Je vais effectivement m’exprimer à ces deux titres. Monsieur le président, monsieur le secrétaire d’État, cher Frédéric Cuvillier, monsieur le président de la commission du développement durable et de l’aménagement du territoire, monsieur le rapporteur de la proposition de loi organique relative à la nomination des dirigeants de la SNCF, messieurs les rapporteurs pour avis, mes chers collègues, l’histoire de nos chemins de fer, depuis l’inauguration de la première ligne française Lyon - Saint-Étienne en 1833, a été marquée par un petit nombre de séquences, toutes commandées par des mutations profondes de nos sociétés.
Le rail est l’enfant naturel de la révolution industrielle des XVIIIe et XIXe siècles. Il est né avec le fret, pour l’approvisionnement des grandes manufactures industrielles, avant de devenir le vecteur épique de la conquête de l’ouest américain, mais aussi celui des grands empires coloniaux et de leurs liaisons aux comptoirs maritimes.
Dès la fin du XIXe siècle, puis pendant les trois premiers quarts du XXe siècle le chemin de fer a connu un âge d’or, inégalé depuis, avec le grand éveil de la mobilité des personnes : celle des soldats de la grande guerre d’abord, où il gagnera ses galons d’industrie stratégique, dont il nous reste aujourd’hui de tenaces frontières techniques, puis celle des ménages, à compter du Front populaire et de l’avènement des loisirs de masse avec les congés payés.
Entre le chemin de fer des origines, celui de la grande industrie, et le chemin de fer de la démocratisation de la mobilité, les pouvoirs publics ont déjà dû accompagner ces évolutions d’une grande réforme : celle de la nationalisation des multiples compagnies privées des origines par la loi du 31 août 1937. C’est ainsi que fut créée, sous statut de société d’État, la Société nationale des chemins de fer français, attributaire de l’ensemble des réseaux privés, intégrés en une unique entreprise ferroviaire.
L’après-guerre et la fin du XXe siècle ont été marqués à la fois par la progressive déprise de l’industrie lourde, le grand exode rural et son corollaire, la concentration urbaine, et par une augmentation du pouvoir d’achat des ménages, qui s’est traduite par une croissance progressive mais spectaculaire du taux d’équipement en automobile – 83 % des ménages aujourd’hui contre 21 % en 1953.
Ces évolutions lourdes de la société française ont peu à peu bouleversé les usages et les besoins de mobilité, dont la principale réponse ferroviaire a consisté en France à développer les performances techniques des trains de voyageurs, à travers notamment la très grande vitesse ferroviaire. Le rail bouleversait spectaculairement la carte des isochrones, la géographie des déplacements et les hiérarchies territoriales.
À compter des années quatre-vingt et quatre-vingt-dix, la construction européenne, dont la liberté de circulation des biens et des personnes est l’un des grands principes, s’est employée à effacer progressivement les frontières par la disparition des postes frontières routiers, la libéralisation du trafic poids lourds, puis celle du trafic aérien.

### [DONNÉES DISPONIBLES]

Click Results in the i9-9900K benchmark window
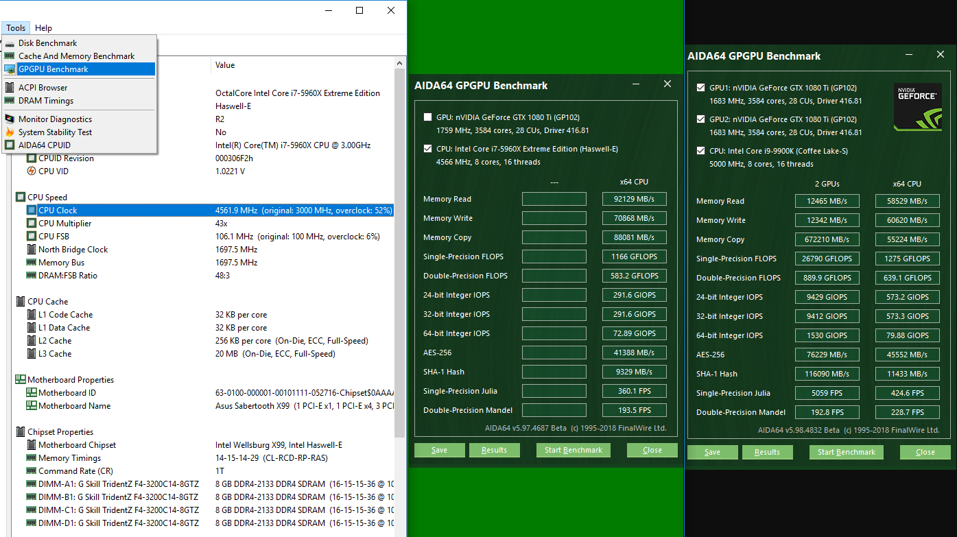957x537 pixels. 767,452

### [OBJET DE LA TÂCHE]
D'après l'extrait consacré à l'histoire des chemins de fer, quelle part des ménages était équipée d'une automobile en 1953 ?

### [SOLUTION RÉDIGÉE]
21 % des ménages.